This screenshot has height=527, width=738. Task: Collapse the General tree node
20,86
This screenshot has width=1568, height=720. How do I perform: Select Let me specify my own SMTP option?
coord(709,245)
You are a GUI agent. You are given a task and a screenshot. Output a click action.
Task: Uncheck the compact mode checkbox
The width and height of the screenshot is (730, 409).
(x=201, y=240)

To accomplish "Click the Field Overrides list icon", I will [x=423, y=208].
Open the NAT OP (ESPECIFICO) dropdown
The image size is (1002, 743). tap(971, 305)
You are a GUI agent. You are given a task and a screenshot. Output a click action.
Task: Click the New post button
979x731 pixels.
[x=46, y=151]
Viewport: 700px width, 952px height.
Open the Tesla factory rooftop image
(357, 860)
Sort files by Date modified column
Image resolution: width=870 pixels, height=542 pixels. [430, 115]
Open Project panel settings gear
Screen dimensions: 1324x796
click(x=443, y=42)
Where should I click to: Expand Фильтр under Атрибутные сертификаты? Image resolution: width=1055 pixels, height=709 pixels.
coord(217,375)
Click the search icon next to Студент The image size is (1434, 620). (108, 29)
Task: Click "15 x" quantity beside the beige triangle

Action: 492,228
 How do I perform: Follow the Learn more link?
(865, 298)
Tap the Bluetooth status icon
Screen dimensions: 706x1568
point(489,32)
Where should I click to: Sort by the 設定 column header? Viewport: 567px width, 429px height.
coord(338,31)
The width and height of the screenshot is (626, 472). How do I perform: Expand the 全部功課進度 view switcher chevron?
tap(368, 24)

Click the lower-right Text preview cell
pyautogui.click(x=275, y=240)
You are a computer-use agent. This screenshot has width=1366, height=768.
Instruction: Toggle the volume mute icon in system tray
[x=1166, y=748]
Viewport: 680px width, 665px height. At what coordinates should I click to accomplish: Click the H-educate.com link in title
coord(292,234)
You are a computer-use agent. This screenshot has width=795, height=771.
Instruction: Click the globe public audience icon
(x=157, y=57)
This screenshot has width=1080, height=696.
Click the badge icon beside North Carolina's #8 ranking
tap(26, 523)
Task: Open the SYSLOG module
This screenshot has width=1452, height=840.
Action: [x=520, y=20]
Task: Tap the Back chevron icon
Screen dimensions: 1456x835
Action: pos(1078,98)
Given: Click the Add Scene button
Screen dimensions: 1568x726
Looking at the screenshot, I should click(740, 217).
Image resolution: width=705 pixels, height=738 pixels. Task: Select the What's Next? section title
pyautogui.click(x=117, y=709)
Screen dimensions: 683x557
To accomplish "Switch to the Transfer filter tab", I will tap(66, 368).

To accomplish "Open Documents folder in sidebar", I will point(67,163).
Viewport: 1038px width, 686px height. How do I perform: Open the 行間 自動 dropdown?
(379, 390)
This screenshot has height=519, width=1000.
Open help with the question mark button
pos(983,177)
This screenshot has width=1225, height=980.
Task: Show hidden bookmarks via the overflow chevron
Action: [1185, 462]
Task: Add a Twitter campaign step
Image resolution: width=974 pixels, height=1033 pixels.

§

_Exercise details_
Each line in the listing above that includes the word "computer" needs to be copied out.

_Task response_
You are a computer-use agent. This screenshot has width=1366, height=768.
You are a computer-use agent. This screenshot has width=795, height=771.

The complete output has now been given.